El diario Hoy, de Extremadura, se fija en las consecuencias de la anulación de la OPE de 2007 en la región, que afectó a la categoría de enfermeros de atención continuada. Uno de ellos salta hoy a la prensa regional por su elevada petición al Servicio Extremeño de Salud: La enfermera a la que el Supremo dio la razón exige su plaza o 1,3 millones. Y añade en el subtítulo: Su abogado propone bajar al 5 la nota de corte del segundo examen de la oposición para que no se tenga que repetir.

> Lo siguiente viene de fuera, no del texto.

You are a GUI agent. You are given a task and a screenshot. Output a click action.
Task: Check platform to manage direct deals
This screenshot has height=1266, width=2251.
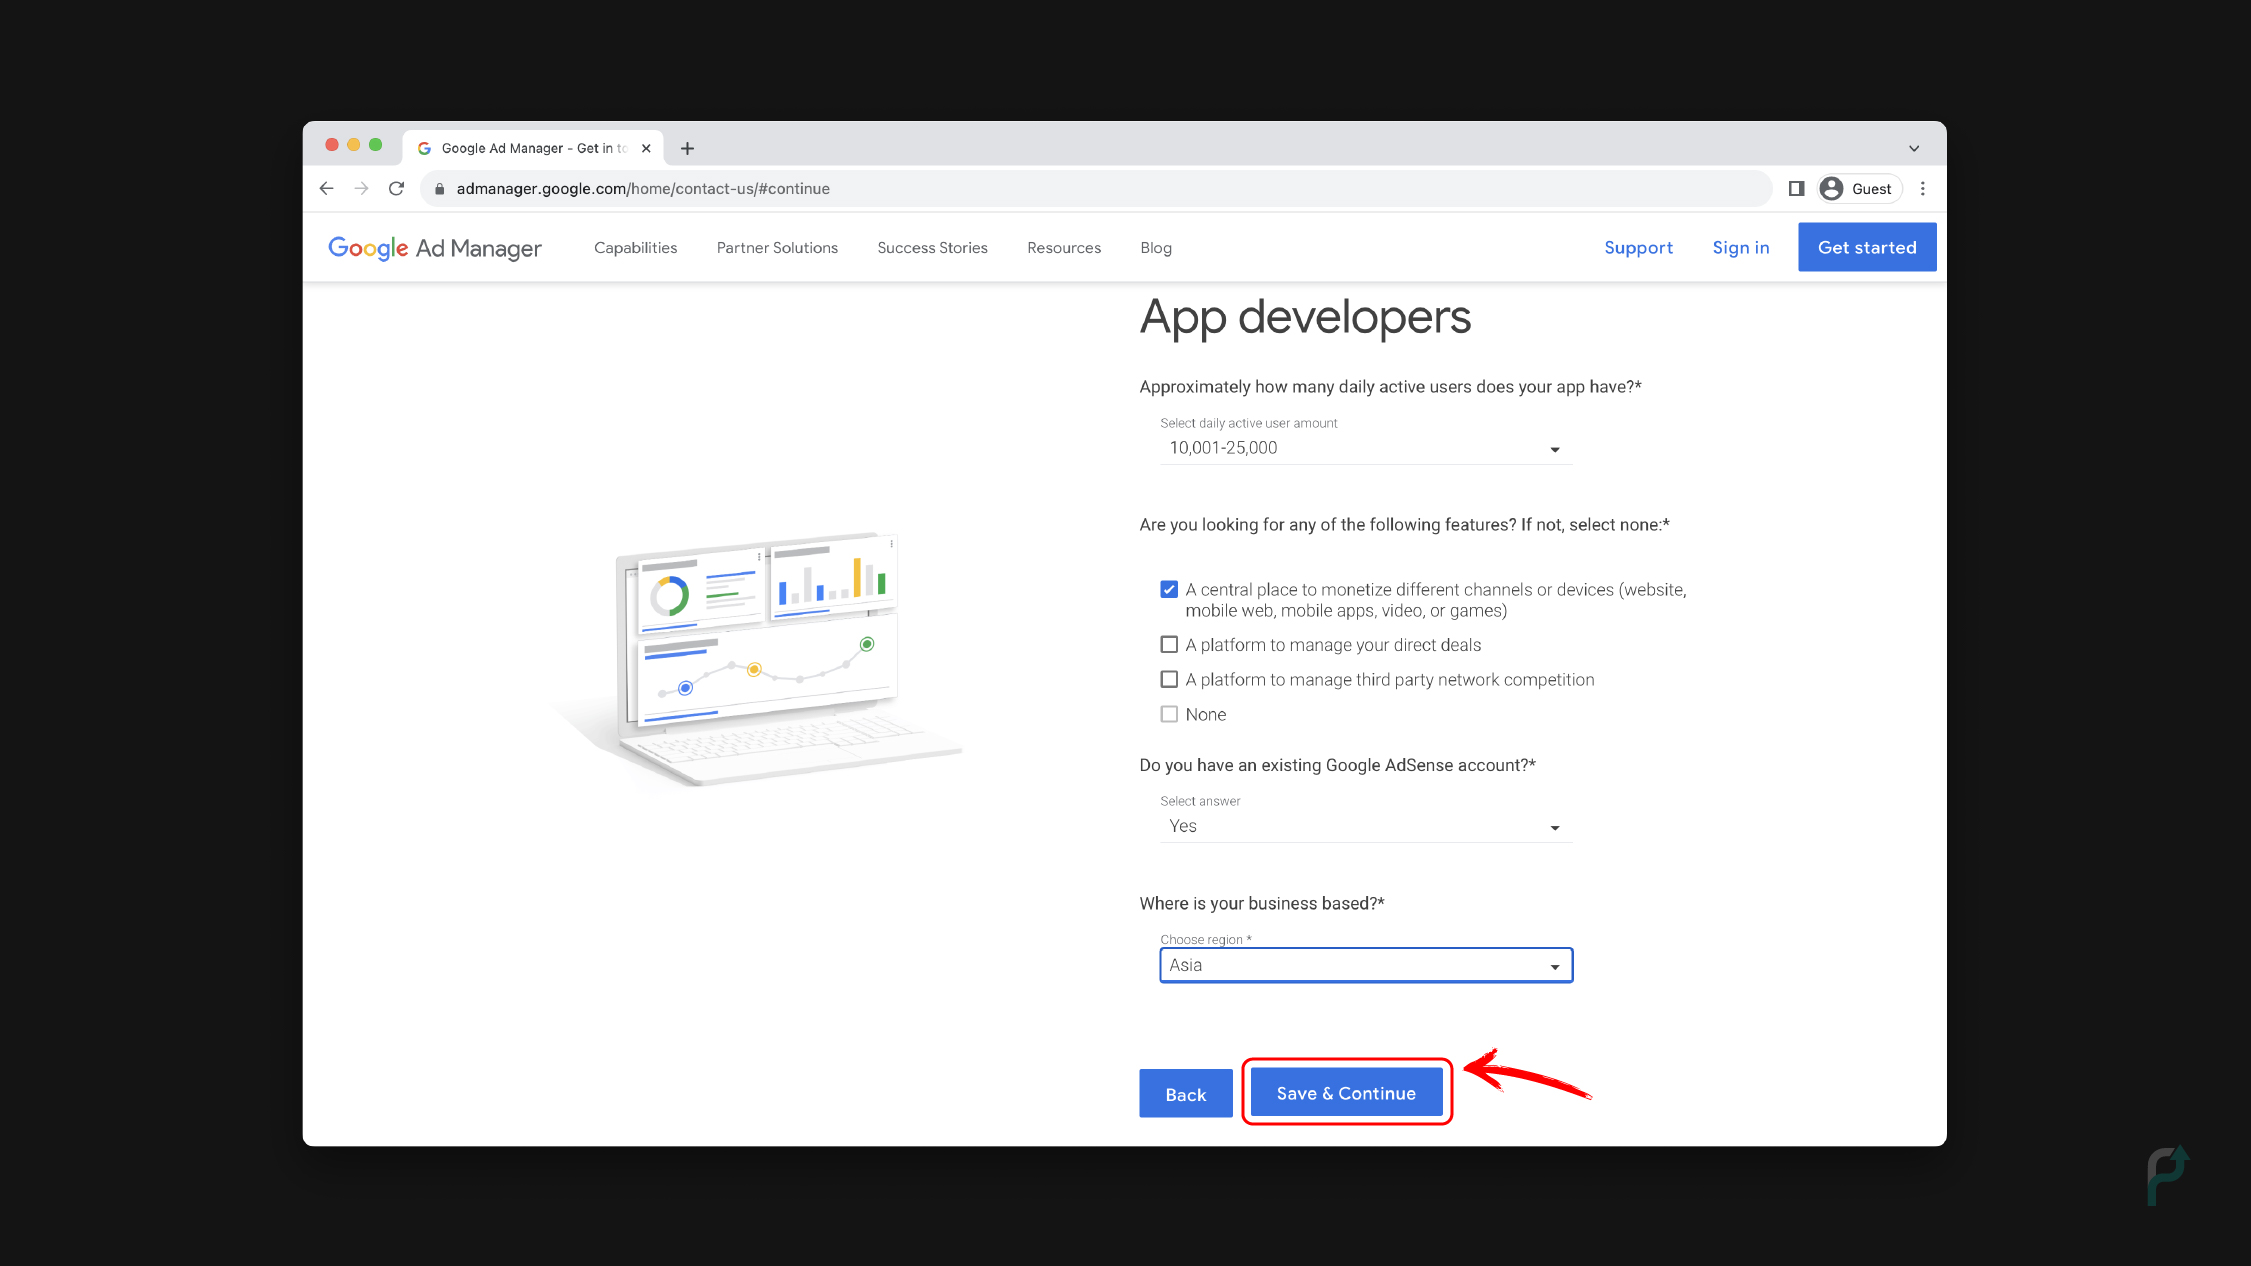(x=1168, y=645)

En la información, firmada por Ana B. Hernández, se explica que los 1,3 millones de euros corresponden al salario de la citada enfermera de atención continuada desde enero de 2014 hasta la edad de jubilación. “Ese dinero o una plaza en propiedad”, argumenta. Esta es, a su juicio, la fórmula para ejecutar una sentencia que el SES considera que no es posible cumplir.

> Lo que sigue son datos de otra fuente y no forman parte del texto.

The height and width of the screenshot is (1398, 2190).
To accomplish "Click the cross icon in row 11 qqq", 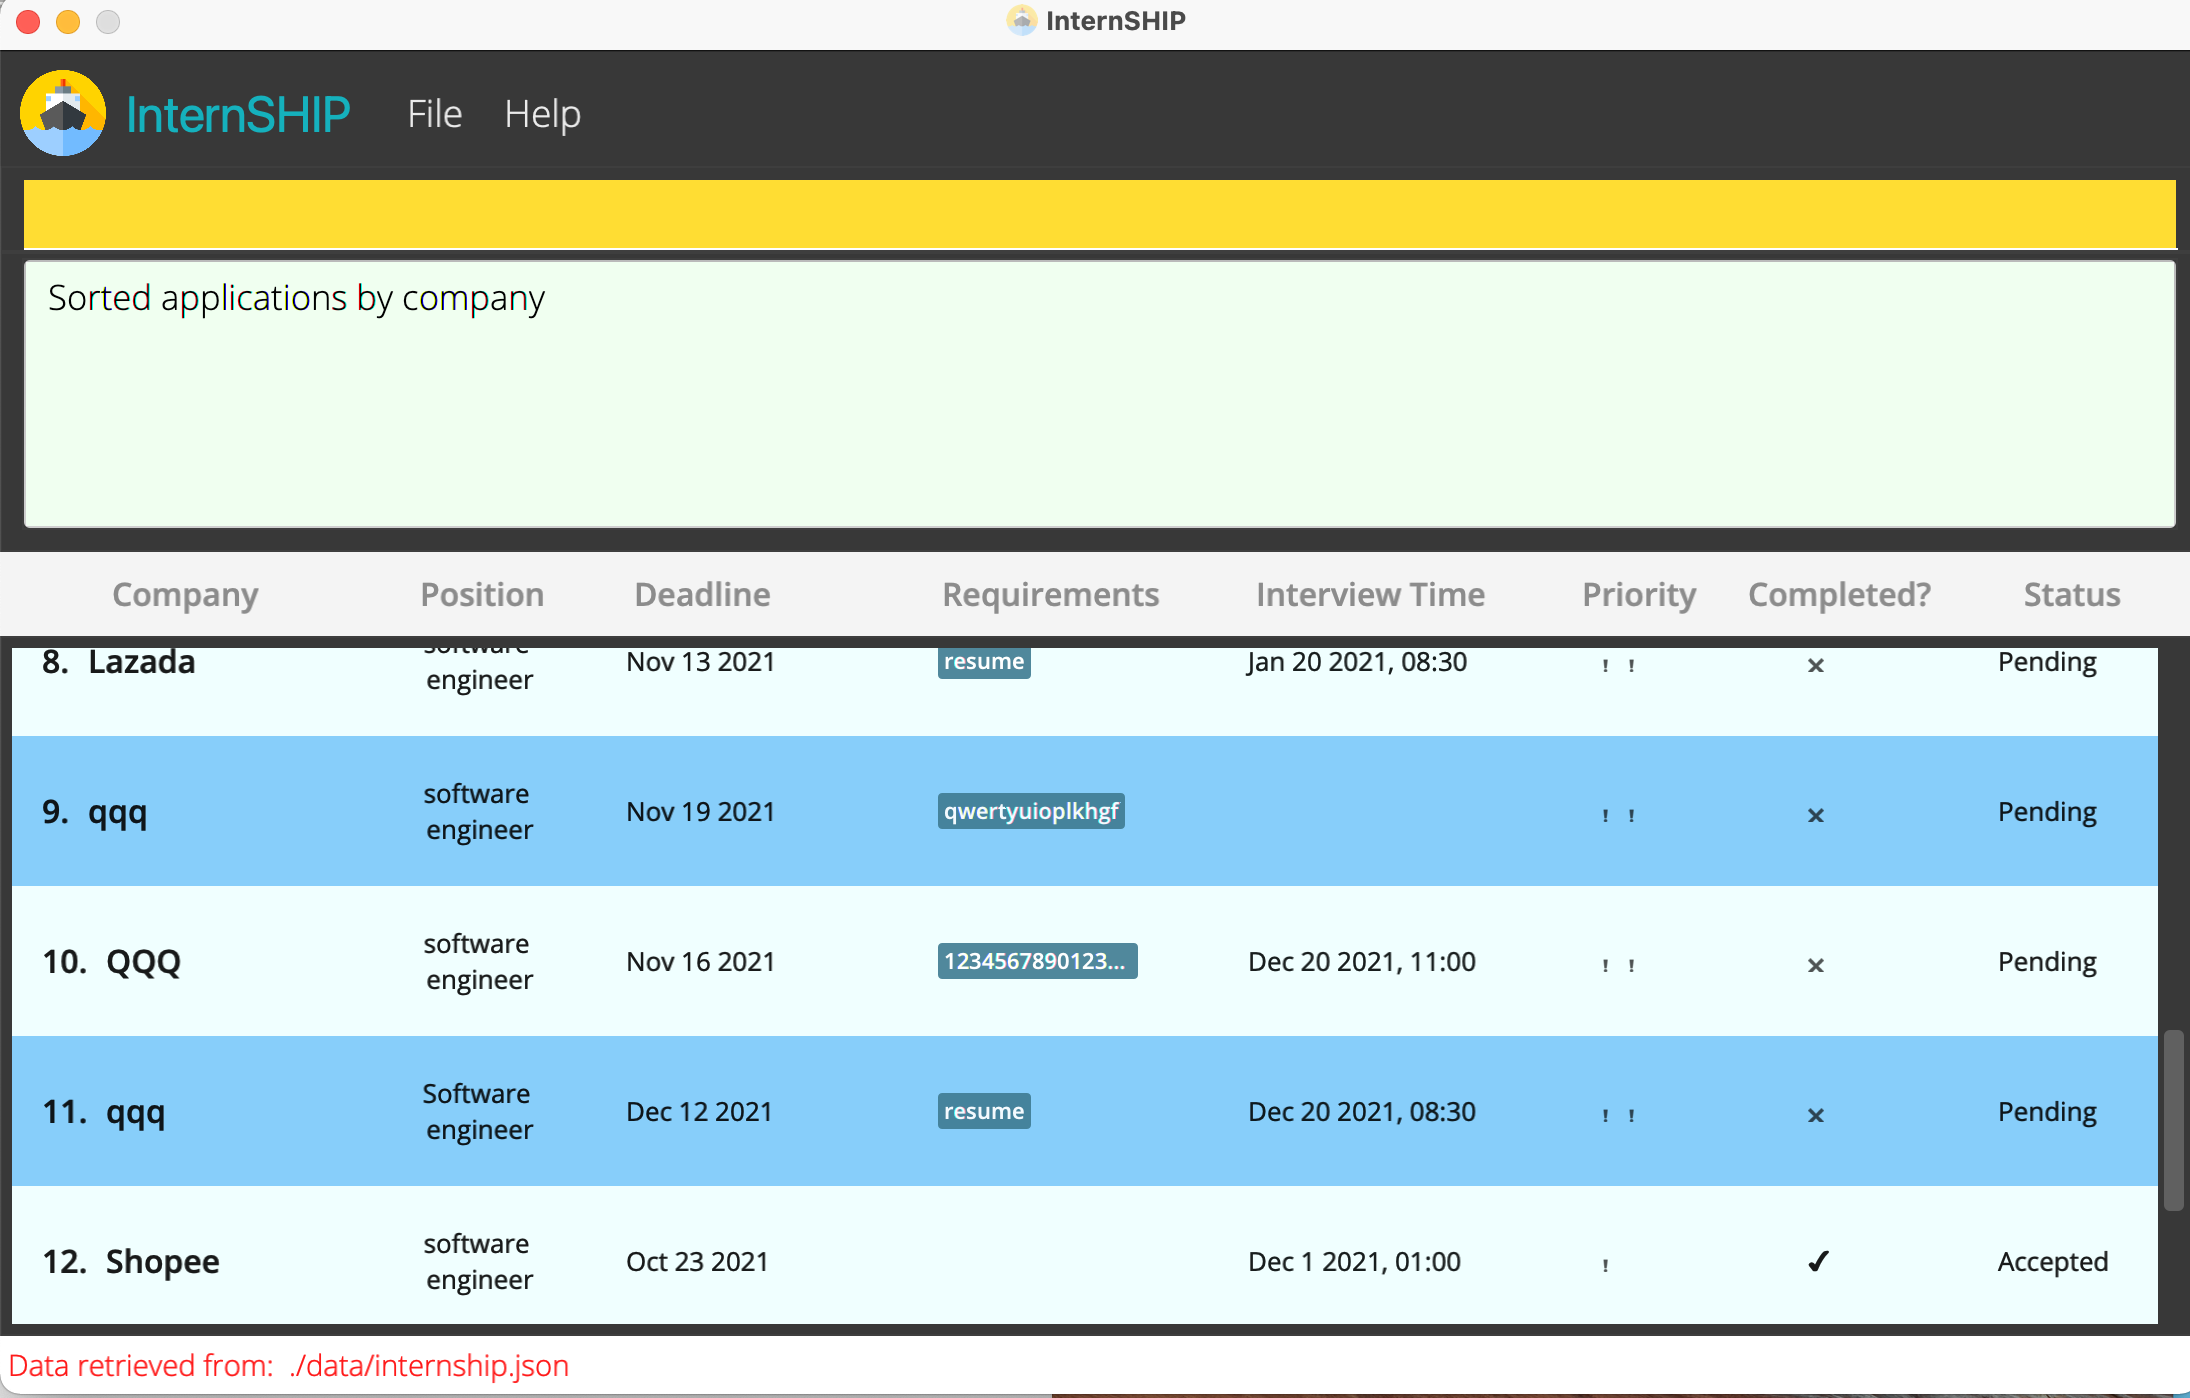I will pyautogui.click(x=1815, y=1115).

Cabe recordar que el alto tribunal declaró nula la oposición a partir del segundo examen, porque fue después de que los opositores lo realizaran cuando el tribunal de la OPE decidió subir la nota de corte del 5 al 6 con el fin de conseguir que menos examinandos lo aprobaran. Por este motivo, en el escrito que la defensa de la enfermera ha presentado al Tribunal Superior de Justicia de Extremadura propone que el SES bareme los méritos a todos aquellos que aprobaron con un 5 ese segundo examen.

“De este modo no habría que volver a repetir ese examen y ninguno de los 267 que obtuvieron la plaza en esa OPE la perderían”, explica el letrado de la enfermera, Francisco Corpas. El abogado entiende que así el tribunal cumpliría con la nota de corte que regía el segundo examen cuando se estaba ejecutando y que motivó la estrategia de los opositores entonces.

“Proponemos que el tribunal vuelva a reunirse y que bareme los méritos de todos aquellos que obtuvieron una nota de entre 5 y 6, de tal modo que aquellos que con sus méritos obtengan una puntuación final similar a la de los 267 que tienen plaza, la logren también”, concluye el abogado.